* WHAT THE TASK ASKS *
Would you copy out only the lines from the one with "この記事で使われている写真をすべて見る (143, 1485)" to the end of the records, exactly as they stand?

Stored items
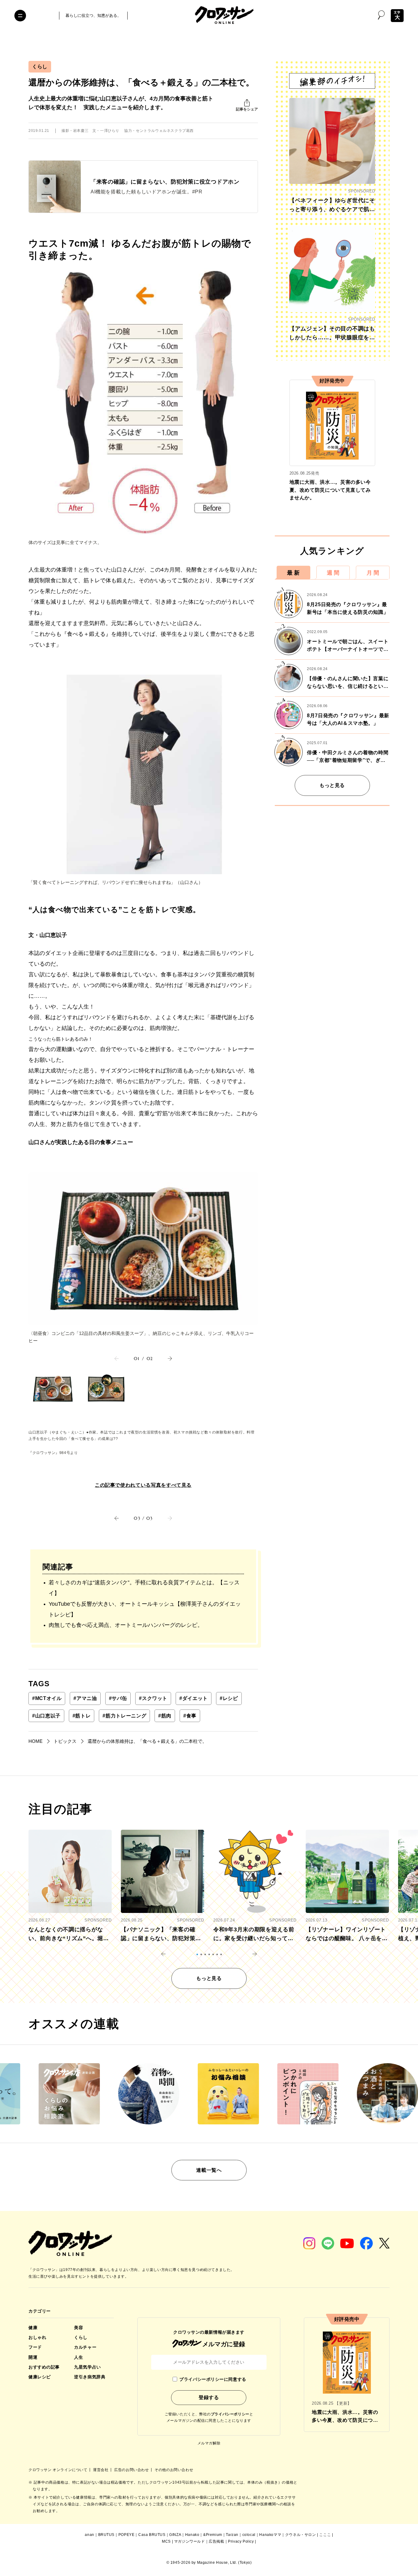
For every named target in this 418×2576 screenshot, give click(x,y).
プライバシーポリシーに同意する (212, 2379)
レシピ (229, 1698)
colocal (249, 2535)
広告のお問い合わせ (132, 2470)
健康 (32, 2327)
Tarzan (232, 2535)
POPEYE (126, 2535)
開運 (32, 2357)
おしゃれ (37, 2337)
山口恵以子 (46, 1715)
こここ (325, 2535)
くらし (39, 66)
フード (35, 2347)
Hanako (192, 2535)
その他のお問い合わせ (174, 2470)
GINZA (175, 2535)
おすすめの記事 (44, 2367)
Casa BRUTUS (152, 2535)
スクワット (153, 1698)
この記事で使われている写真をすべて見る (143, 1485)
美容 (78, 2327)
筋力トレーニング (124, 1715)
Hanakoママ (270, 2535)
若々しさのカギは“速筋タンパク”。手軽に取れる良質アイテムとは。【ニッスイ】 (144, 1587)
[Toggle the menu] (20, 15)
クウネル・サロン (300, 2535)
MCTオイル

* OUTPUT *
この記事で使われている写真をすべて見る (143, 1485)
美容 (78, 2327)
筋力トレーニング (124, 1715)
Hanakoママ (270, 2535)
若々しさのカギは“速筋タンパク”。手軽に取れる良質アイテムとは。【ニッスイ】 (144, 1587)
[Toggle the menu] (20, 15)
クウネル・サロン (300, 2535)
MCTオイル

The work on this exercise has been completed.